## Task instructions
For the material below, return exactly the lines starting at the line containing "This screenshot has width=436, height=354." and ending at the line containing "Given: Open the Settings tab", both ends included, and no others.

*** Opening Listed entries ***

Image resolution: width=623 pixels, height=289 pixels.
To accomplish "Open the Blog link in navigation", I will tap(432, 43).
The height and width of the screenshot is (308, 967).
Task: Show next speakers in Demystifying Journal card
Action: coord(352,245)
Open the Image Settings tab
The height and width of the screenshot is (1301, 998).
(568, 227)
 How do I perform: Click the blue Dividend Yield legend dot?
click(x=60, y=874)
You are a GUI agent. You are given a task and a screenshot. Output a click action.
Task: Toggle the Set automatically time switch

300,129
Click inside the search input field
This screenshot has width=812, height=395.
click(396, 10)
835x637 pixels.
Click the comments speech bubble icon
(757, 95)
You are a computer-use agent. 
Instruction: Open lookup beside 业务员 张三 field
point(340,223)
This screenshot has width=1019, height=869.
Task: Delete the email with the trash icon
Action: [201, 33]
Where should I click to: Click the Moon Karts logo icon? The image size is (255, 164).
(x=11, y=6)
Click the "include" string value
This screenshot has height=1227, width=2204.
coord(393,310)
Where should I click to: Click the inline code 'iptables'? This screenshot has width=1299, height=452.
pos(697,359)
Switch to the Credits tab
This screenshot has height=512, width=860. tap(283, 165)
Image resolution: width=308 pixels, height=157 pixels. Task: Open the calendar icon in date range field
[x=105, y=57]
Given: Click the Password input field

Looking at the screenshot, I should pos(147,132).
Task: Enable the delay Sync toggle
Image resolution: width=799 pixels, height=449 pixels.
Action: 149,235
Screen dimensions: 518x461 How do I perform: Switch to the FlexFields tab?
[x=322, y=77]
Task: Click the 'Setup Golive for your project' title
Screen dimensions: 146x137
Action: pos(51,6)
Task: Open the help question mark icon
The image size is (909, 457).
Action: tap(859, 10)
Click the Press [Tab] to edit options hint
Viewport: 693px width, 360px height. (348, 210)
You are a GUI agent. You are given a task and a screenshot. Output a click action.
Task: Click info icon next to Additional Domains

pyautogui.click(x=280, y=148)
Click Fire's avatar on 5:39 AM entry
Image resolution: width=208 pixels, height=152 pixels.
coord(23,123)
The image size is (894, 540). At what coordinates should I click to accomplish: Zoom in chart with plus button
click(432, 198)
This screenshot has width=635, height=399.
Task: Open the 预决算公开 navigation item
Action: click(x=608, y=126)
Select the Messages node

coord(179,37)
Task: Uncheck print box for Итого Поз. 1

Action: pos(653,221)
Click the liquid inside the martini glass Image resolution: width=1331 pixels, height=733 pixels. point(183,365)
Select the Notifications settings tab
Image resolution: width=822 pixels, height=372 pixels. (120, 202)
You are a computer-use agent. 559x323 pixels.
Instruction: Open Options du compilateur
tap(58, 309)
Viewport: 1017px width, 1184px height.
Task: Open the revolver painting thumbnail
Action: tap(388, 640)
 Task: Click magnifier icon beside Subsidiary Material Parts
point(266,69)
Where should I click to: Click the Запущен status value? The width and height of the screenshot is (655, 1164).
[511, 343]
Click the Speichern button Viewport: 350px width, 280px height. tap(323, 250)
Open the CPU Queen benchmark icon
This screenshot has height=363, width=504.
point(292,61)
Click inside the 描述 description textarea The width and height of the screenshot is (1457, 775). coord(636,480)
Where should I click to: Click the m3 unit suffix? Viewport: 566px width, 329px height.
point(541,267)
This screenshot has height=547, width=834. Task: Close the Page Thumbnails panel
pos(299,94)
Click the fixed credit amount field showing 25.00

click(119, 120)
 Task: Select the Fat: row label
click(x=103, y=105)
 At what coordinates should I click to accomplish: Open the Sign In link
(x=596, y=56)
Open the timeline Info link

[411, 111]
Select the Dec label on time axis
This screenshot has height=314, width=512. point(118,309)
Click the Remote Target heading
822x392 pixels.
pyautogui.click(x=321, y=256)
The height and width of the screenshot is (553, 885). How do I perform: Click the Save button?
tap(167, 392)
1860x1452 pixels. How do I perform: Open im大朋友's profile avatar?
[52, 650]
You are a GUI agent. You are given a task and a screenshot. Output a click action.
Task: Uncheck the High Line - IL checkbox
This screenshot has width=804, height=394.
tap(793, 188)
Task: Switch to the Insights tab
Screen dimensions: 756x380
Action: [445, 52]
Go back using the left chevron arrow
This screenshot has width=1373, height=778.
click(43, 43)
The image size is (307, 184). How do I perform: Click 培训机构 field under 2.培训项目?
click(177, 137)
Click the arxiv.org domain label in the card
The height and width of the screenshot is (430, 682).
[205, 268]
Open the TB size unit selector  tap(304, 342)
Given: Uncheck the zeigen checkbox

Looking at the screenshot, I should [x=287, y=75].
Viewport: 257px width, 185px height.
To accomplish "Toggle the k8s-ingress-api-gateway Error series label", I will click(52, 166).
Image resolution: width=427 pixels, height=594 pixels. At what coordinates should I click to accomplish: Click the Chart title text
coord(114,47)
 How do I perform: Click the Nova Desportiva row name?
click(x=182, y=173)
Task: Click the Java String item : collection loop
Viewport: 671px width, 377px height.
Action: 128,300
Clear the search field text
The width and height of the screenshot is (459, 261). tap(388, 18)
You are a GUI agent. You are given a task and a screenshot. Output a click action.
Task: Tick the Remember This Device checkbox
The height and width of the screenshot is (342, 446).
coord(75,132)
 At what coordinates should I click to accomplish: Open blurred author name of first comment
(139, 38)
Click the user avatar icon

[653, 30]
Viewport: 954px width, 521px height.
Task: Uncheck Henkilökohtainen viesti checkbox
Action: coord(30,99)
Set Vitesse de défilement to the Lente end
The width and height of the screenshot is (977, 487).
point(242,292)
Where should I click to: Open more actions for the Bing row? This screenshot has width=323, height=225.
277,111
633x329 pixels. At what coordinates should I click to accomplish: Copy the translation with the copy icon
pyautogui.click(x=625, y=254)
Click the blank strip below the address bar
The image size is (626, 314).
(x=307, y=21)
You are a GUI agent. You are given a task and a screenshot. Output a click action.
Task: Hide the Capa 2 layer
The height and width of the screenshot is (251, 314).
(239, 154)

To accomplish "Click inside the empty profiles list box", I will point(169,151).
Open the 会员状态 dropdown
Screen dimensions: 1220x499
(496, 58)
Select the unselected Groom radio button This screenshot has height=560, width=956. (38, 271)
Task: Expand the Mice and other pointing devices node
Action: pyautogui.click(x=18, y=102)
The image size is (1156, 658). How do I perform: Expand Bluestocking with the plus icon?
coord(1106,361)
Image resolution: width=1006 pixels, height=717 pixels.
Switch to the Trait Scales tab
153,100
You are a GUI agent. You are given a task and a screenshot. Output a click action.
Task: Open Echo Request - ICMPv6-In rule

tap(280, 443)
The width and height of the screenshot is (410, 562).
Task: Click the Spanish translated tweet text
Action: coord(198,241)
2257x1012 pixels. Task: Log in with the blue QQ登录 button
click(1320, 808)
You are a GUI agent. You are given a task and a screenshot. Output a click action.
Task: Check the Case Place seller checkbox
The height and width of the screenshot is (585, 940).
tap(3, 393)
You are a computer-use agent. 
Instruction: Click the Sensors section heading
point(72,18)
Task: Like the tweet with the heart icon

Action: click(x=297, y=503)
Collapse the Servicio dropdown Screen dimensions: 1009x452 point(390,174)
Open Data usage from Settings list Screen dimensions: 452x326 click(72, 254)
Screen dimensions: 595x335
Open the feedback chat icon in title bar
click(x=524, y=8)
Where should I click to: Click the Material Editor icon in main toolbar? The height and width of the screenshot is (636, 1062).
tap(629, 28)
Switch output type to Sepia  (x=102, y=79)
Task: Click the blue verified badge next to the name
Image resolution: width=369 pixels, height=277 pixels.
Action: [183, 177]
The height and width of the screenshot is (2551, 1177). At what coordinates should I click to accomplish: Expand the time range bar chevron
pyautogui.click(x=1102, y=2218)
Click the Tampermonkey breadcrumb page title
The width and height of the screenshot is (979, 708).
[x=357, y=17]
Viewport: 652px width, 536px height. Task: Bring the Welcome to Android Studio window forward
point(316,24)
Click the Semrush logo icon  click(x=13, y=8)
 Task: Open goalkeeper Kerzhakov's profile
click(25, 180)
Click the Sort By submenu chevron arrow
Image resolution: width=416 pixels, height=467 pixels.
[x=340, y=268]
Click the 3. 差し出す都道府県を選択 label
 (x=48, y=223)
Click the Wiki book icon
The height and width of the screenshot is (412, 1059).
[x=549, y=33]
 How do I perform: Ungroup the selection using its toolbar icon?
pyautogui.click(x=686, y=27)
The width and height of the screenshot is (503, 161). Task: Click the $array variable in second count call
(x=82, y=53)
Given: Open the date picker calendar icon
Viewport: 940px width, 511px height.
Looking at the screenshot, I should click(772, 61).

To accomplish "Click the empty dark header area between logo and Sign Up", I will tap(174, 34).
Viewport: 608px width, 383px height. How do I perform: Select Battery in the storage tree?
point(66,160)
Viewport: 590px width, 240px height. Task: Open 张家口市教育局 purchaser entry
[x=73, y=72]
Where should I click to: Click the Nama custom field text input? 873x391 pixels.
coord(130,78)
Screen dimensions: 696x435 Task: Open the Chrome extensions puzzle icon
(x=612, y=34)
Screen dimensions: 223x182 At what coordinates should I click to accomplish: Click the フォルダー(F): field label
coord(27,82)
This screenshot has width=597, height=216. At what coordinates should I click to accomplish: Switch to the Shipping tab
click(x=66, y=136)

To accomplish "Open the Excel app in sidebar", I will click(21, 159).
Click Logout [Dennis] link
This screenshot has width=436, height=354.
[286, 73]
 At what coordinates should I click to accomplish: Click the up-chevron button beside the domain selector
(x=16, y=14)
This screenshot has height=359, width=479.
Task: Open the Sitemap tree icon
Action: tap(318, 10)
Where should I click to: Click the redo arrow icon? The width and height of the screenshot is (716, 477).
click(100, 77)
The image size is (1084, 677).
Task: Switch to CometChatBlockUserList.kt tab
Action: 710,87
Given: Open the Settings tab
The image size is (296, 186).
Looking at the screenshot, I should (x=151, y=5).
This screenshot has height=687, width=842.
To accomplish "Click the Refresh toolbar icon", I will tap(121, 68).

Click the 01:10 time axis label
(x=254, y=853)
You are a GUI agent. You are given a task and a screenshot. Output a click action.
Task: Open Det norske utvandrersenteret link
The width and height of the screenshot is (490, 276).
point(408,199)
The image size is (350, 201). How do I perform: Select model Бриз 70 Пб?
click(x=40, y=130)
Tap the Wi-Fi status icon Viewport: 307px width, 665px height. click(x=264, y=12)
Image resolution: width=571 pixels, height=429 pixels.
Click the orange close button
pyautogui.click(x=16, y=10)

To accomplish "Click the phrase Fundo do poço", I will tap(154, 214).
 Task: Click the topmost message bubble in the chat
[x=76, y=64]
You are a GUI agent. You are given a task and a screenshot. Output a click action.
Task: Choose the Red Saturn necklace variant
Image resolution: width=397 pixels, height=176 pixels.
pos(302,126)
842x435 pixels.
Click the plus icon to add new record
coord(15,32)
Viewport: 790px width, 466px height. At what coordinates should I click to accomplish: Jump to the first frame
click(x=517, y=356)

*** Closing Listed entries ***

## Result of this exercise
This screenshot has width=436, height=354.
[286, 73]
 At what coordinates should I click to accomplish: Click the up-chevron button beside the domain selector
(x=16, y=14)
This screenshot has height=359, width=479.
Task: Open the Sitemap tree icon
Action: tap(318, 10)
Where should I click to: Click the redo arrow icon? The width and height of the screenshot is (716, 477).
click(100, 77)
The image size is (1084, 677).
Task: Switch to CometChatBlockUserList.kt tab
Action: 710,87
Given: Open the Settings tab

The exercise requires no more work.